Filter the records below down to lines containing "folder".

####

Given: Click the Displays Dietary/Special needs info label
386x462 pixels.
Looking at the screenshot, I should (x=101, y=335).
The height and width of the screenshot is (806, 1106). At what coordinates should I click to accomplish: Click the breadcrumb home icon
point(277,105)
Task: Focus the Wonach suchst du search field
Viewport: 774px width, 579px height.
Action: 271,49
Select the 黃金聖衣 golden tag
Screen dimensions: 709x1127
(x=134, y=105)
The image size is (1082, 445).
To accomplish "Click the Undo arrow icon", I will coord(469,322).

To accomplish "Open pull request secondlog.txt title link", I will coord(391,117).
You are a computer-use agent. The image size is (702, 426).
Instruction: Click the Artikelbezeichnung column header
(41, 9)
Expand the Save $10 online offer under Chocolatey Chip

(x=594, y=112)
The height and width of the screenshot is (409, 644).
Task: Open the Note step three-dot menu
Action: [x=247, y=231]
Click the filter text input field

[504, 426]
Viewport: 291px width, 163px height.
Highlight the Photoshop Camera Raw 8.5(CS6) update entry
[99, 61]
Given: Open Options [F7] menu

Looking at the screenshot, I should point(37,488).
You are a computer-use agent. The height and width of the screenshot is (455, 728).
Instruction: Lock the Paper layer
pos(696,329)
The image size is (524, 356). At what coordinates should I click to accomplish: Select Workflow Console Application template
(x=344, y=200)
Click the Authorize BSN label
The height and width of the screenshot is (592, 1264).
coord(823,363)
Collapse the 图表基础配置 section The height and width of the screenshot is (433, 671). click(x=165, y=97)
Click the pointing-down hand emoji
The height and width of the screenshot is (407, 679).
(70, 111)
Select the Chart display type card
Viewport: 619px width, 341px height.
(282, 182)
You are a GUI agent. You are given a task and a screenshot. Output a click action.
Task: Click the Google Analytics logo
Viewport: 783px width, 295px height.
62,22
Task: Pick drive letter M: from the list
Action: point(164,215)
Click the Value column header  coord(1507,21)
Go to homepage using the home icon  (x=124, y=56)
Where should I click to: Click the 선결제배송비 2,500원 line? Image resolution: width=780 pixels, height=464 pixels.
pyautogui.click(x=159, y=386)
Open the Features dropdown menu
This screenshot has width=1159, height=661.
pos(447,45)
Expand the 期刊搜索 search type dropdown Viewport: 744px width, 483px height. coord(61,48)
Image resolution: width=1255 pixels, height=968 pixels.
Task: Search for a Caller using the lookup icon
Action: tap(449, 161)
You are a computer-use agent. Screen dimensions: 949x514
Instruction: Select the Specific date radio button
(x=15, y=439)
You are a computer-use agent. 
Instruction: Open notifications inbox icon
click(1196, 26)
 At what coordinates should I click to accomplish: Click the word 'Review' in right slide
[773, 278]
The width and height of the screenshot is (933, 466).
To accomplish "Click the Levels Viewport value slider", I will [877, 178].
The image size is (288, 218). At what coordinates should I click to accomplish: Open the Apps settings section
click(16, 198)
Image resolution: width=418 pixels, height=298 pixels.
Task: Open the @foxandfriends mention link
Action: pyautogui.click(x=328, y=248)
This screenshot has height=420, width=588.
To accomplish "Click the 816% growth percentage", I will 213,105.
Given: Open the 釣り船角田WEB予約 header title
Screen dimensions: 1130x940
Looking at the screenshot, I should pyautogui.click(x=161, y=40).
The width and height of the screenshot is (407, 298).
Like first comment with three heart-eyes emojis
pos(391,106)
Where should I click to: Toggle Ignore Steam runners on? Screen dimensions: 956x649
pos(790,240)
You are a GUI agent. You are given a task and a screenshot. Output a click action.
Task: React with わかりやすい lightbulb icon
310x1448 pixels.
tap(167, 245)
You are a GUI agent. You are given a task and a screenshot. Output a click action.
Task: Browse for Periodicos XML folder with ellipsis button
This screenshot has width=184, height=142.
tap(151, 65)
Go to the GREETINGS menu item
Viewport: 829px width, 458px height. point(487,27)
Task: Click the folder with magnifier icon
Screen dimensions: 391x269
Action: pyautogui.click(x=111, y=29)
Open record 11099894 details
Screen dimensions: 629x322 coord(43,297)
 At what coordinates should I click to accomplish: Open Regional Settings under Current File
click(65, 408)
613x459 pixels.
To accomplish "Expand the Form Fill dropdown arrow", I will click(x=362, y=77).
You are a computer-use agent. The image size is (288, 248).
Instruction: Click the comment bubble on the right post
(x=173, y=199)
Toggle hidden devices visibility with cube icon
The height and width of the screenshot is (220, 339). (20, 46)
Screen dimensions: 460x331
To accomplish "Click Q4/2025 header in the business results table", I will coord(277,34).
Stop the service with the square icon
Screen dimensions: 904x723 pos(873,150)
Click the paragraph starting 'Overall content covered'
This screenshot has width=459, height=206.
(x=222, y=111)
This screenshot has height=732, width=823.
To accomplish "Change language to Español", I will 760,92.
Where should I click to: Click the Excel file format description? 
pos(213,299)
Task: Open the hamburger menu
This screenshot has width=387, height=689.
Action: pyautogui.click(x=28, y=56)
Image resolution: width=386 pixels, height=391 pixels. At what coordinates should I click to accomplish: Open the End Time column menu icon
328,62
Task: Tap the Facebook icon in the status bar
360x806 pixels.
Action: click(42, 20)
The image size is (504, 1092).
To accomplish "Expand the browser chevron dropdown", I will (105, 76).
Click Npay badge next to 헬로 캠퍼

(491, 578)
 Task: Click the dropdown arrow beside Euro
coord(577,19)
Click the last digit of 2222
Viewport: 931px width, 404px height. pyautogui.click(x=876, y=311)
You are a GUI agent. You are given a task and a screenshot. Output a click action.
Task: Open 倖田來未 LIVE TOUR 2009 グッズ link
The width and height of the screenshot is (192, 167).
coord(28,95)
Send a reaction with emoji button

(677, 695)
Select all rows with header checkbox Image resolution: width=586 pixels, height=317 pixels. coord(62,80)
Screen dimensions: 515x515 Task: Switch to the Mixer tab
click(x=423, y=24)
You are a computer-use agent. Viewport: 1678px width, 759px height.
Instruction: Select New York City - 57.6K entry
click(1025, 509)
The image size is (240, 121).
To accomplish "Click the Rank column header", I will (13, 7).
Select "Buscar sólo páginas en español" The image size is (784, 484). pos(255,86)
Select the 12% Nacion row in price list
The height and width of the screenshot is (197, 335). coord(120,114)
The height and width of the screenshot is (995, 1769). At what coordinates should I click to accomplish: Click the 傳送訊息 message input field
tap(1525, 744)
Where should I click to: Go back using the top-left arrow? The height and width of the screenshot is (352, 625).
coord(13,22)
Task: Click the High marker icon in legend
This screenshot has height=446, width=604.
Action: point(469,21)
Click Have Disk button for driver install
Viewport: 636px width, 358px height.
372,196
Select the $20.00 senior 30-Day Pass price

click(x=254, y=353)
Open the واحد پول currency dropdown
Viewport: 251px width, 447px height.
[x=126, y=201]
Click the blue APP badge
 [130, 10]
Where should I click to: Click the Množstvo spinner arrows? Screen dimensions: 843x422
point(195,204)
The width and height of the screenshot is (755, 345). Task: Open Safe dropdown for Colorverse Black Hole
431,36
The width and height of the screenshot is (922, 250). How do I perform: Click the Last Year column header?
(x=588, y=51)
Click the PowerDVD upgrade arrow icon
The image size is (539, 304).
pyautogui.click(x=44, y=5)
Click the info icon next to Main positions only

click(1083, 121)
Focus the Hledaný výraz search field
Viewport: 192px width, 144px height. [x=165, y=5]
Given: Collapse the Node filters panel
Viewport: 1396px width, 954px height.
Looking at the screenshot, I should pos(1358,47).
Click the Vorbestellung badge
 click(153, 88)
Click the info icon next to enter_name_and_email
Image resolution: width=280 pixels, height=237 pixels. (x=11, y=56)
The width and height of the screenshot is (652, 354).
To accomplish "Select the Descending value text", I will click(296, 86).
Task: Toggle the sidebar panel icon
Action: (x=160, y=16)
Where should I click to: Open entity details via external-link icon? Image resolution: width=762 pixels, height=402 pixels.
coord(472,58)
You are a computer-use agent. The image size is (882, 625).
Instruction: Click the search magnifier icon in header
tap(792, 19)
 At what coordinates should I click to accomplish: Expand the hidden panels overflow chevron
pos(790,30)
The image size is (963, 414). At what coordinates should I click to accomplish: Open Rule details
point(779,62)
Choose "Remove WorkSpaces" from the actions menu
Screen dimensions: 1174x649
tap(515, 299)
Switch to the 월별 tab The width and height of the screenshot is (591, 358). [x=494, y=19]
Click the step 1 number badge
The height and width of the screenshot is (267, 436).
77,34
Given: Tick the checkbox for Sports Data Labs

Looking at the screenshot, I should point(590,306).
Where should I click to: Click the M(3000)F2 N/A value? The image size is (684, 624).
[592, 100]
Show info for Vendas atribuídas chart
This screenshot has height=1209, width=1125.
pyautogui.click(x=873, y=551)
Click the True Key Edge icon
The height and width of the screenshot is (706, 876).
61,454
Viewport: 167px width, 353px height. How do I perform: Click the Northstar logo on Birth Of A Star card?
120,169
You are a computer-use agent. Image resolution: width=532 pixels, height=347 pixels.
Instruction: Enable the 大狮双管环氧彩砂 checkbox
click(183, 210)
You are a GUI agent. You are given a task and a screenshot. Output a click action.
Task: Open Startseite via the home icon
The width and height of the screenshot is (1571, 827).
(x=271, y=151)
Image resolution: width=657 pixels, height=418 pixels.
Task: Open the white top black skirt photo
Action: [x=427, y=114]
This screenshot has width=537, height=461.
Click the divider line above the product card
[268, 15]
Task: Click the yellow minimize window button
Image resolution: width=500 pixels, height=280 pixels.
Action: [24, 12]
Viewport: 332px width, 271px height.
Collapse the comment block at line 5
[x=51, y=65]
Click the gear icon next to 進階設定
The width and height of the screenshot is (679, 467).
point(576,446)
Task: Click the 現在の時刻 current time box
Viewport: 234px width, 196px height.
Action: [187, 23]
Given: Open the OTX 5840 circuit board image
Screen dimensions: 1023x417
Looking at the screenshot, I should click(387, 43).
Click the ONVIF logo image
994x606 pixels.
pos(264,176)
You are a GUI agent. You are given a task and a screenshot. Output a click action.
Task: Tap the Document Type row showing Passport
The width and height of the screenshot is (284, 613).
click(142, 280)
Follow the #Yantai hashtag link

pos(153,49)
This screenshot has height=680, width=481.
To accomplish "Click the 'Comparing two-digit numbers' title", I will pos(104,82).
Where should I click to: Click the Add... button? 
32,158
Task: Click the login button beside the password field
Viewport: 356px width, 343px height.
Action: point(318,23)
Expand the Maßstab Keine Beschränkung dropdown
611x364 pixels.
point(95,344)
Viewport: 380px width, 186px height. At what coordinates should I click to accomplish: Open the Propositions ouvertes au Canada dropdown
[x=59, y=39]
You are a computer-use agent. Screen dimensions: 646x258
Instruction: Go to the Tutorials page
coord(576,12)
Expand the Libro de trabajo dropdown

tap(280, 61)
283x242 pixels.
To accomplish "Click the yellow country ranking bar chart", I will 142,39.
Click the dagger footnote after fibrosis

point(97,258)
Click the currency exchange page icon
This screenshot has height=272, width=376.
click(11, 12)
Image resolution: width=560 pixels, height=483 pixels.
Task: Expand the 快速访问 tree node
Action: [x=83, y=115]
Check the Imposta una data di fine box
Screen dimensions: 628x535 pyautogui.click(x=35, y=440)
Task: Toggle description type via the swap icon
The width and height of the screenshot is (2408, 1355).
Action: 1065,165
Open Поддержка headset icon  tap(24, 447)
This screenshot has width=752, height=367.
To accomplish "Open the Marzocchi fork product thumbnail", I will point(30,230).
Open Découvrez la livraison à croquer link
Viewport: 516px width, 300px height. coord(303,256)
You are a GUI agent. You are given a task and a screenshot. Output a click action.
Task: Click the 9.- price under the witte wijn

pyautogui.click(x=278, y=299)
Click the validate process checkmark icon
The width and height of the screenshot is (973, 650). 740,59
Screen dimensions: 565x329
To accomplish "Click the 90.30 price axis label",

####

ANSWER TO THIS EXERCISE:
Task: Browse for Periodicos XML folder with ellipsis button
Task: Click the folder with magnifier icon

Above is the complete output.